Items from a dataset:
[Start of section]
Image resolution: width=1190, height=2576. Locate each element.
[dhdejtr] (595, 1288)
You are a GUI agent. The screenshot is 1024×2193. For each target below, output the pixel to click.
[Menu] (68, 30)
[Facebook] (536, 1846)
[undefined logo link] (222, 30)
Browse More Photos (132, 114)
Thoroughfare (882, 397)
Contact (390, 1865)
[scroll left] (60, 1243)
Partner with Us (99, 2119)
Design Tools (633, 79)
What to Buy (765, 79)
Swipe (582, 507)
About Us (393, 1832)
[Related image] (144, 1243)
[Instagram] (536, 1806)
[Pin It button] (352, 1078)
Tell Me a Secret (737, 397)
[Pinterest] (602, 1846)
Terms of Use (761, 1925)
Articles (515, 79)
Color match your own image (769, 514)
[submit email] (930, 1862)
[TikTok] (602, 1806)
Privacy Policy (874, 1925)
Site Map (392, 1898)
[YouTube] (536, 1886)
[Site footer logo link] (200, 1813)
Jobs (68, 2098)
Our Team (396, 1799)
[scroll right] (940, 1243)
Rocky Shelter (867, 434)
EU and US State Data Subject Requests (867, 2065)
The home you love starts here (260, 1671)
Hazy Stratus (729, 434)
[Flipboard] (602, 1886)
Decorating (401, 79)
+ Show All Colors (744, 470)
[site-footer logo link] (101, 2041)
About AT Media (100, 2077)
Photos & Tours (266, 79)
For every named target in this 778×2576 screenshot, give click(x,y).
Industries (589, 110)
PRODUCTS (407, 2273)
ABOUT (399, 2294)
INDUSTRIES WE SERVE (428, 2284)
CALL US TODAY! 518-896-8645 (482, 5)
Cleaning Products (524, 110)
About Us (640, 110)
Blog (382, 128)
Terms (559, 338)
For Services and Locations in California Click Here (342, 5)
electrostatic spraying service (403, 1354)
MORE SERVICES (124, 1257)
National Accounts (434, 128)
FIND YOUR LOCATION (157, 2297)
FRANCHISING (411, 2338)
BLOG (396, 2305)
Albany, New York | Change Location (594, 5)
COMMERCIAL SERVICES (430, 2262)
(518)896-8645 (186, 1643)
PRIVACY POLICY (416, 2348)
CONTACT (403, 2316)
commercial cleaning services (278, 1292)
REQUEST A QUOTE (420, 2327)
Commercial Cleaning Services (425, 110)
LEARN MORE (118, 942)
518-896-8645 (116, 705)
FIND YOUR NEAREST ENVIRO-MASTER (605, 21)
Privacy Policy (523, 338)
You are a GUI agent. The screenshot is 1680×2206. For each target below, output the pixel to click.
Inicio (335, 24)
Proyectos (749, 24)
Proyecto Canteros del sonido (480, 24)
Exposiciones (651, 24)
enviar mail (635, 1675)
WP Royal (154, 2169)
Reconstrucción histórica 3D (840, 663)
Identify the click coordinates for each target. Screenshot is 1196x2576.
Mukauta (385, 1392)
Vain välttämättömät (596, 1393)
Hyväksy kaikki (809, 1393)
[End of section]
Task goal: The answer must hold exactly the lines of the entries above, from the first line through the line that contains "[Pin It button] (352, 1078)", and no others.

Written answer:
Image resolution: width=1190, height=2576. Locate each element.
[dhdejtr] (595, 1288)
You are a GUI agent. The screenshot is 1024×2193. For each target below, output the pixel to click.
[Menu] (68, 30)
[Facebook] (536, 1846)
[undefined logo link] (222, 30)
Browse More Photos (132, 114)
Thoroughfare (882, 397)
Contact (390, 1865)
[scroll left] (60, 1243)
Partner with Us (99, 2119)
Design Tools (633, 79)
What to Buy (765, 79)
Swipe (582, 507)
About Us (393, 1832)
[Related image] (144, 1243)
[Instagram] (536, 1806)
[Pin It button] (352, 1078)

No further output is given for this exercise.